= Tujuan 1 =
Jawablah pertanyaan berikut berdasarkan kisah pendakian Mahameru.
(a) Pada tanggal berapa penulis berkesempatan bertualang ke Mahameru?
(b) Dari kota mana Robi berangkat?
(c) Pukul berapa kereta dijadwalkan berangkat?

Mendaki Mahameru dalam Kondisi Sakit; Bisakah Aku Sampai Puncak?
Menjelajahi Mahameru dengan kondisi badan yang tidak fit
bukanlah pilihan yang dianjurkan, terutama untuk pendaki pemula, sepertiku. 16
November 2017, aku berkesempatan untuk bertualang ke Mahameru. Aku tidak
sendiri, aku bersama seorang temanku, Robi. Perjalanan ini sebenarnya sudah
kami rencanakan dari jauh-jauh hari, semula ada beberapa teman kami lainnya
yang juga ingin ikut, tapi karena berbagai hal akhirnya hanya aku dan Robi yang
lanjut.
Awalnya aku sempat ragu, melihat kondisiku yang saat itu
tidak 100% sehat, tapi karena sudah kepalang membayar biaya open trip serta
membeli semua keperluan naik gunung, yang nominalnya tidak kecil bagiku, akan
sangat sayang jika aku batalkan begitu saja. Oh ya, sebelum mendaki, kita harus
mengurus surat sehat di puskesmas ataupun rumah sakit. Aku sudah mendapatkan
surat tersebut 2 hari sebelum berangkat, sedangkan sakitku mulai berulah hari H
ketika akan berangkat.
Aku berangkat dari Pinang Ranti Jakarta Timur sedangkan Robi
berangkat dari Bandung. Tujuan kami adalah stasiun Pasar Senen yang merupakan
meeting point dari open trip tersebut.
Aku mulai panik saat melihat jam sudah mununjukkan pukul 15.00 WIB, sedangkan saat itu aku masih berada
di atas transjakarta. Kereta akan berangkat pukul 15.15 WIB. Ah pikiranku sudah mulai kacau,
bagaimana jika aku telat dan ketinggalan kereta? Apa aku harus melakukan adegan
seperti pada film 5cm? Berlari mengejar kereta hmm. Aku bukan sengaja berangkat
di jam yang cukup mepet, hanya saja saat itu memang ada urusan yang harus
kuselesaikan dulu. Tapi syukurnya aku sampai lebih dulu 5 menit sebelum kereta
melaju.

= Baris data =
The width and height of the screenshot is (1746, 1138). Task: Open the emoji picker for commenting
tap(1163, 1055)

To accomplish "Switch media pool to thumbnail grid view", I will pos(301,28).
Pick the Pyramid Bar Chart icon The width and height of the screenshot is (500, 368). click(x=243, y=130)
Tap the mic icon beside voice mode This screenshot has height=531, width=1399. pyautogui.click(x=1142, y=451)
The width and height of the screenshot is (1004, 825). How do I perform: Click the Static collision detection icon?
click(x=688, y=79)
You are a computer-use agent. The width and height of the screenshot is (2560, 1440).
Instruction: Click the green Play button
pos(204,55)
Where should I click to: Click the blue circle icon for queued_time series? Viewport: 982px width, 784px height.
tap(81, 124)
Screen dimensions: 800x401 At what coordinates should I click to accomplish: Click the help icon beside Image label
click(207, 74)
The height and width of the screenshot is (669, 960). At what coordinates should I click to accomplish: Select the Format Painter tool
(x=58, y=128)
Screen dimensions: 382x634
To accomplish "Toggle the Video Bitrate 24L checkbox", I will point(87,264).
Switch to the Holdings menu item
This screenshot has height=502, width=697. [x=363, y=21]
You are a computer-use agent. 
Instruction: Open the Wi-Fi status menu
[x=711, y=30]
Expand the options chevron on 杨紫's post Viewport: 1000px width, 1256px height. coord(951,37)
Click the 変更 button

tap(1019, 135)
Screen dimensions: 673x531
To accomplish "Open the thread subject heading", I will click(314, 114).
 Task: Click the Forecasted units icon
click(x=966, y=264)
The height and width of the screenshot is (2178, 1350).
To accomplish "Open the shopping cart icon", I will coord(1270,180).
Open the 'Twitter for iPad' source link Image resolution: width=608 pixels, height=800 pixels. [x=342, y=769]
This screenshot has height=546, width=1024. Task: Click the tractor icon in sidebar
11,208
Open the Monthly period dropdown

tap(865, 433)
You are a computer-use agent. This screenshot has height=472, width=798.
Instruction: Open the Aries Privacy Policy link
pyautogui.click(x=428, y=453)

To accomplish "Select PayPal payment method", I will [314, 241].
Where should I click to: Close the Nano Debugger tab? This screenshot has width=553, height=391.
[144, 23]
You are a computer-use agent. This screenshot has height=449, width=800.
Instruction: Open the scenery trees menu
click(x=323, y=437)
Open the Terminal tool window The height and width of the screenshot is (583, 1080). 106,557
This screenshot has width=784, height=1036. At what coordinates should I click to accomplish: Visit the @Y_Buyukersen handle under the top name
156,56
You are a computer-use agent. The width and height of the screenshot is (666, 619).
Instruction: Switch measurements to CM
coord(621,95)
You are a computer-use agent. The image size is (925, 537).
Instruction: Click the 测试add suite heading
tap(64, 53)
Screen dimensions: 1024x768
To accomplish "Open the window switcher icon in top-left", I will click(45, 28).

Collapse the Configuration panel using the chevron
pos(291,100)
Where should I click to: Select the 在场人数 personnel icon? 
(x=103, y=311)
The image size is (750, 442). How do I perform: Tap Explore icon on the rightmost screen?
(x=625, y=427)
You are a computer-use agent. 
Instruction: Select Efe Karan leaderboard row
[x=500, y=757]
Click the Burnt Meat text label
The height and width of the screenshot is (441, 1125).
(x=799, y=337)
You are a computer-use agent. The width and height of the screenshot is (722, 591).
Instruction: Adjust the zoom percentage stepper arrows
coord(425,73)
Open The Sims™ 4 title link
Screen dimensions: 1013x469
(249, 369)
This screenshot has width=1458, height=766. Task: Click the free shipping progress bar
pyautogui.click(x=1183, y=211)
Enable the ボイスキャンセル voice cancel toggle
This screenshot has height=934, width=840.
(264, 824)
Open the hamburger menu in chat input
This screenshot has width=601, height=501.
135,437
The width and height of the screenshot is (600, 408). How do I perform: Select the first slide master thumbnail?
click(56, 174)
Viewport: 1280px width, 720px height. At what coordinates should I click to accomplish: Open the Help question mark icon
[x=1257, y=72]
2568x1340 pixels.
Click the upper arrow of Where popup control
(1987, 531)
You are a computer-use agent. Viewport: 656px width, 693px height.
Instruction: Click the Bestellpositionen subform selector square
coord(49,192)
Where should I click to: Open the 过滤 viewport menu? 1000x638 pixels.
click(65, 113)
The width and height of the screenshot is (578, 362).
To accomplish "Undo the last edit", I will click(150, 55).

= Tujuan 2 =
Tukar setiap "Open" dengan "Launch" pada entri, mulai dari baris yang memuat "Expand the options" sampai baris yang memuat "pyautogui.click(x=428, y=453)". Tuliskan kembali hanya baris-baris tersebut tanpa perubahan lain.

= Hasil lengkap 1 =
(a) 16 November 2017.
(b) Bandung.
(c) Pukul 15.15 WIB.

= Hasil lengkap 2 =
Expand the options chevron on 杨紫's post Viewport: 1000px width, 1256px height. coord(951,37)
Click the 変更 button

tap(1019, 135)
Screen dimensions: 673x531
To accomplish "Launch the thread subject heading", I will click(314, 114).
 Task: Click the Forecasted units icon
click(x=966, y=264)
The height and width of the screenshot is (2178, 1350).
To accomplish "Launch the shopping cart icon", I will coord(1270,180).
Launch the 'Twitter for iPad' source link Image resolution: width=608 pixels, height=800 pixels. [x=342, y=769]
This screenshot has height=546, width=1024. Task: Click the tractor icon in sidebar
11,208
Launch the Monthly period dropdown

tap(865, 433)
You are a computer-use agent. This screenshot has height=472, width=798.
Instruction: Launch the Aries Privacy Policy link
pyautogui.click(x=428, y=453)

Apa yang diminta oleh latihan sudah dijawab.